# WHAT YOU NEED TO DO
(A) According to the text on streaming data to S3, why does a bigger scale call for more memory and CPU? Answer in one to three sentences.
(B) Rewrite the passage of the text on streaming data to S3 from "This tiny little" to "of Lambda function?", replacing "S3" with "Amazon S3".
(C) Translate this sentence from the text on streaming data to S3 into Spanish: "The engineer inside says that AWS Lambda as a compute is expensive in scale — but in this case the intuition is wrong!"
━━━ EXCERPT PROVIDED
Seriously, can AWS Lambda take streaming data?
This tiny little AWS Lambda can do it! 🚀
Streaming Data to S3 with Scale
TL;DR Use HTTP POST to send newline delimited JSON to URL (Data Tap), and land your data on S3 in optimised compressed Parquet files more cost efficiently and with higher scale than instance/cluster/serverless based counterparts.
What’s the simplest, most scalable, and most cost efficient solution to stream data into S3? With any scale from hundreds and thousands of data sources? Production ready as a first class cloud native building block? Highly Available (HA) and reacting to varying peaks and lows efficiently. Globally available, on the nearest region to the data source.
Surprisingly, it is AWS Lambda accompanied with a AWS Lambda Function URL. But what kind of Lambda function?
You can setup Kafka or a multitude other streaming ingestion stacks out there, or if you have known data sources, any ELT/ETL combo that extracts data from known sources and either transforms/loads or loads/transforms it into destination like S3. But most, if not all of these solutions, require you to do VPC peering or vendor specific (or your own in-house) deployments into your VPC while also considering the scalability aspects.
With high requests per second (RPS), the CPU is kept busy? The bigger the scale the more memory and CPU you need to handle connections, SSL/TSL decryption, parsing, and processing. Furthermore, with continuous load it sounds like the best compute alternative at least is not AWS Lambda, right? The engineer inside says that AWS Lambda as a compute is expensive in scale — but in this case the intuition is wrong!
━━━━━━
━━━ INFORMATION SHOWN
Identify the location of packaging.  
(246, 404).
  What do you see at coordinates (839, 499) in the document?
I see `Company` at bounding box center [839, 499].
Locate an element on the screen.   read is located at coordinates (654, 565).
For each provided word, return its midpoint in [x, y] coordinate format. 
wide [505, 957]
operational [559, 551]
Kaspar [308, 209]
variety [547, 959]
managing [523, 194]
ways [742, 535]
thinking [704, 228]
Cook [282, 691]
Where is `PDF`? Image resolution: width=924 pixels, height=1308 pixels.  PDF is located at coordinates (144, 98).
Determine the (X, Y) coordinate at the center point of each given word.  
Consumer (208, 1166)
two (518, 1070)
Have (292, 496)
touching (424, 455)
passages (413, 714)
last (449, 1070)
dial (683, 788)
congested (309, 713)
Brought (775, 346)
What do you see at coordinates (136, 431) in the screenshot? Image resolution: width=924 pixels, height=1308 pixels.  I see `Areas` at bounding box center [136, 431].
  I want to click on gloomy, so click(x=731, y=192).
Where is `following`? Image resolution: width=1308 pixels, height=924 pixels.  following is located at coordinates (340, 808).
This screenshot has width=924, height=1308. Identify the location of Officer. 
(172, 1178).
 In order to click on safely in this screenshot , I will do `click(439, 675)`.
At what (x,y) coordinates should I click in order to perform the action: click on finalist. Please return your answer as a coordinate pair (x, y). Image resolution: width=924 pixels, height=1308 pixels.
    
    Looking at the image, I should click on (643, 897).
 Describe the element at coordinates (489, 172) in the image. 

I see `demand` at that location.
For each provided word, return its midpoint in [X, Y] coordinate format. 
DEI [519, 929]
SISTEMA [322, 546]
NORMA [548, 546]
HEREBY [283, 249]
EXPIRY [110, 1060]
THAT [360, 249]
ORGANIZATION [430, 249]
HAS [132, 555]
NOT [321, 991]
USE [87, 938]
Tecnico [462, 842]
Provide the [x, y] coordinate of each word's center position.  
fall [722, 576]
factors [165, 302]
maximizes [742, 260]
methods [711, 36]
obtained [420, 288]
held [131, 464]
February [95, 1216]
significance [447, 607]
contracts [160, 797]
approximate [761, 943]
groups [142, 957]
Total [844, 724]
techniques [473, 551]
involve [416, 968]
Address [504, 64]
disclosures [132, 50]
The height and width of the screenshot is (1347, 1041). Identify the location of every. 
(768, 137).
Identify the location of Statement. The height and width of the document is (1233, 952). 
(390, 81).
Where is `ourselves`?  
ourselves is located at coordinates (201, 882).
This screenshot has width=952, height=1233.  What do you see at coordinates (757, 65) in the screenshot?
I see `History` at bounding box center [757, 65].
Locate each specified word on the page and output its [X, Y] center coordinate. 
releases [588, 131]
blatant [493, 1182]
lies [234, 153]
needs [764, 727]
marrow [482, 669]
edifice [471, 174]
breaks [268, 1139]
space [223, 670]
━━━━━━
# CORRECT ANSWERS
(A) The need grows because more memory and CPU are required to handle connections, decryption, parsing, and processing. The text also notes that a high number of requests per second keeps the CPU busy.

(B)
This tiny little AWS Lambda can do it! 🚀
Streaming Data to Amazon S3 with Scale
TL;DR Use HTTP POST to send newline delimited JSON to URL (Data Tap), and land your data on Amazon S3 in optimised compressed Parquet files more cost efficiently and with higher scale than instance/cluster/serverless based counterparts.
What’s the simplest, most scalable, and most cost efficient solution to stream data into Amazon S3? With any scale from hundreds and thousands of data sources? Production ready as a first class cloud native building block? Highly Available (HA) and reacting to varying peaks and lows efficiently. Globally available, on the nearest region to the data source.
Surprisingly, it is AWS Lambda accompanied with a AWS Lambda Function URL. But what kind of Lambda function?

(C) El ingeniero interior dice que AWS Lambda, como servicio de cómputo, es caro a gran escala —¡pero en este caso la intuición es errónea!